Alabama Parole Board should resist ACLU push to release more prisoners
By PAUL DEMARCO / Columnist
Note: This is an opinion column.
Based on a recent report, it appears that the ACLU is more worried about convicted felons than the safety of Alabama communities.
The report by the ACLU of Alabama is critical of the Alabama Board of Pardons and Paroles for the reforms that have reduced the number of paroles.
The parole board under the leadership of former Attorney General Charlie Graddick has taken to looking at each potential individual who is up for a parole on a case by case basis. The reforms enacted by the Alabama Legislature and Governor Kay Ivey were much needed. Before the changes, crime victim advocates rightly complained about the number of early paroles of violent felons.

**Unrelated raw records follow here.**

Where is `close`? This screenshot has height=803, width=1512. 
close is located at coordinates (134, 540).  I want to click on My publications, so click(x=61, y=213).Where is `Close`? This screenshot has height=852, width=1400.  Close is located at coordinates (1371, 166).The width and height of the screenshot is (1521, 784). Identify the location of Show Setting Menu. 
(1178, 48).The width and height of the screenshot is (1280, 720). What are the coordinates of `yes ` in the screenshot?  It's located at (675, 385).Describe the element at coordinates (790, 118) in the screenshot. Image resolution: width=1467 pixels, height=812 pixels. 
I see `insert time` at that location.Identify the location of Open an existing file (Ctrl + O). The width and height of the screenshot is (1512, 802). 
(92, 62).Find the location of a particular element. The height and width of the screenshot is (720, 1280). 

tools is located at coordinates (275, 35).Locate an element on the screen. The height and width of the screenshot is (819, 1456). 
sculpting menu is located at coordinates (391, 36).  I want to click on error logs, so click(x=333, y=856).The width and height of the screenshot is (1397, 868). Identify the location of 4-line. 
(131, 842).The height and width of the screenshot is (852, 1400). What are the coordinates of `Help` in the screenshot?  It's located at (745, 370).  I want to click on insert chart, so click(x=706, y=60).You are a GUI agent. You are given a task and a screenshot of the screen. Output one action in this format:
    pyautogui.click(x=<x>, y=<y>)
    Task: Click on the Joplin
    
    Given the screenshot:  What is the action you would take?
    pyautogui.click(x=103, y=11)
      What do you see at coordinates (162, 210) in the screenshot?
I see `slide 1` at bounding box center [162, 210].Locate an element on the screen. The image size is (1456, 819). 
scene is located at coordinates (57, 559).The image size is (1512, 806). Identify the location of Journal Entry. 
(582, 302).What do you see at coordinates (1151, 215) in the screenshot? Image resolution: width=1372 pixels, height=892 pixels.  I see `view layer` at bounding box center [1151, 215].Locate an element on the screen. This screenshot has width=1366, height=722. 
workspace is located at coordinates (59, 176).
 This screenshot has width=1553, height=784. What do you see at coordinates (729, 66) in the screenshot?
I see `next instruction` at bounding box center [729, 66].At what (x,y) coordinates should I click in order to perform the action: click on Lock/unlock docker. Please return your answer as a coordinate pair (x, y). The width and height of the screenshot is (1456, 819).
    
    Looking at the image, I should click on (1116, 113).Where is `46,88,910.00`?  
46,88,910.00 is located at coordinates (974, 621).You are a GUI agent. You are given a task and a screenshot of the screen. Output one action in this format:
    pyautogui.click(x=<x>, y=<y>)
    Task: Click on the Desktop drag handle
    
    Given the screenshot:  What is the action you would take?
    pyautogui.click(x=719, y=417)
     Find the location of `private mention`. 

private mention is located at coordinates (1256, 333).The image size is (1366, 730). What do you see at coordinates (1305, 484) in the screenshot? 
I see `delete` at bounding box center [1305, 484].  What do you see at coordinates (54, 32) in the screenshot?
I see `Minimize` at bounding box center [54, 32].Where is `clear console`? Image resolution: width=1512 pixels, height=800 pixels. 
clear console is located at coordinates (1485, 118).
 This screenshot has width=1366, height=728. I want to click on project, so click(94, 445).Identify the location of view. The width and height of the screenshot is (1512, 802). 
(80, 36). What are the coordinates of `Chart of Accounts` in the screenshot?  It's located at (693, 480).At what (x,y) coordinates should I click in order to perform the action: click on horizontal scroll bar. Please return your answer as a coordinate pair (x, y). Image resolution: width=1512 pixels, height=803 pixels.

With the changes to the Board, the number of paroles has declined based on the board now restricting who is eligible for parole and who can now be released.
The ACLU is complaining about prison overcrowding and blaming the parole board for exacerbating the problem.
It is not the job of the Alabama Board of Pardons and Paroles to resolve the issues with the corrections system of the state. The responsibility for addressing problems with the state’s prisons rest with Alabama leaders.
The Board must continue to address each individual incarcerated to determine if they meet requirements for release, including the concerns of crime victims.
The ACLU is wrong to ask the Board to allow prisoners to be set free to free up prison space.
Public safety and crime victims are finally being made a priority at the Alabama Board of Pardons and Paroles, and it should stay that way.
Paul DeMarco is a former member of the Alabama House of Representatives.